The Wall Street Journal headline reads: McDonald’s May Drop Health Plan. Of course it turns out not to be true but even if it was – so what? Let’s look at what the McDonald’s employees might lose.
This is not health insurance it’s a scam. The Basic and Medium plans are no better than no insurance at all. As you may recall my short ride in an ambulance and 13 hours in the hospital cost over $5,000.
As the Journal story makes clear, the policies in question are so-called mini-med plans with very limited benefits. In the case of McDonald’s, according to the Journal, there are two options: Employees who go with the minimum plan pay $14 a week for a policy that won’t cover more than $2,000 in medical bills a year. Employees who opt for the “generous” option pay about $32 a week for a policy that maxes out at $10,000.

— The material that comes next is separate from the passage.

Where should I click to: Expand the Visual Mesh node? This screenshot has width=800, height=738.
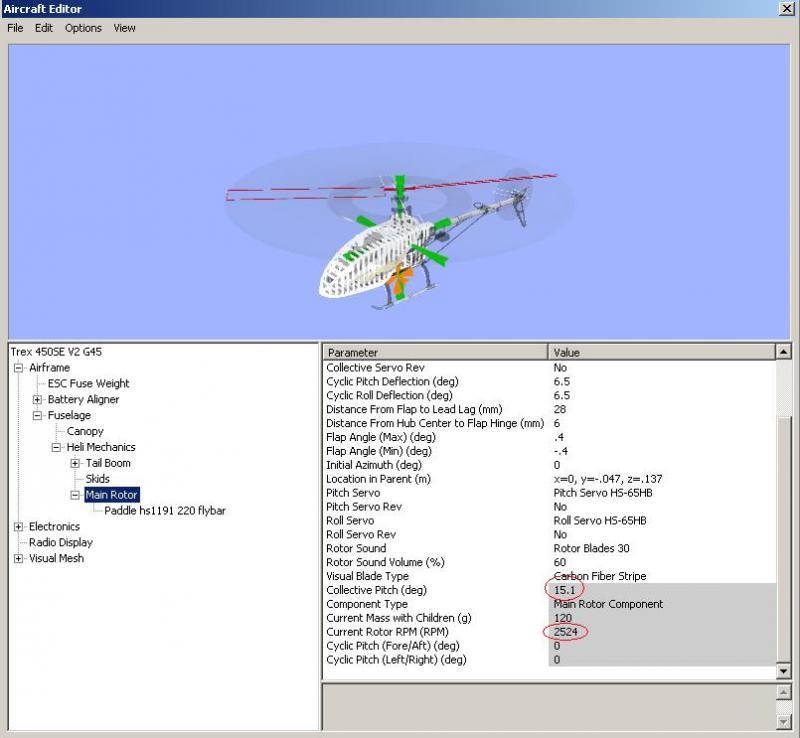tap(19, 559)
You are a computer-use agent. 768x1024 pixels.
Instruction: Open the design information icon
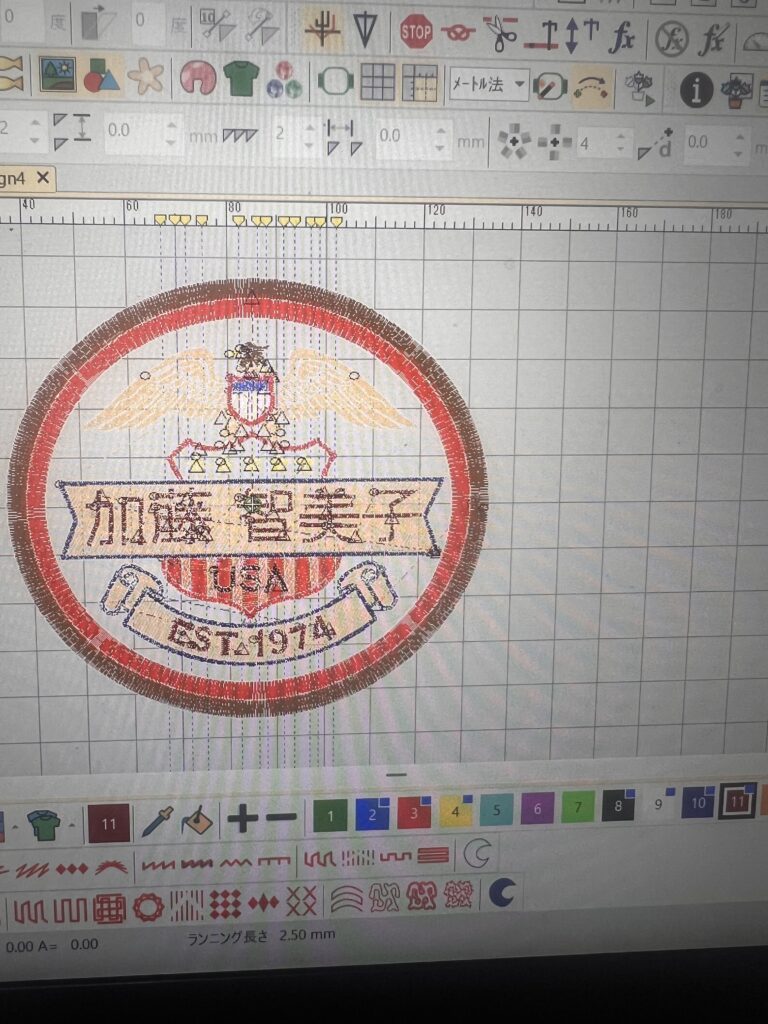click(697, 91)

To call that “insurance” is to distort the definition, since these policies would do very little to help people with even moderately serious medical conditions. (You can blow through $10,000 in medical care with one emergency room visit.) And those are the people whom insurance is supposed to help, since they are the ones who face serious financial hardship or have serious trouble getting access to care. As Aaron Caroll, who now blogs at the Incidental Economist, wrote several months ago when the issue first came up, “There are a host of health insurance plans out there that are cheap. It’s just that the majority of those also are crappy. Sure, they’re great if you’re healthy. They only stink when you get sick; but that’s when you need them.”
Update
At the end of the day, our business financed system just doesn’t make
sense, for a whole variety of reasons. We’d be better off with some
sort of baseline single payer system with the ability for those who can
afford it to supplement their coverage.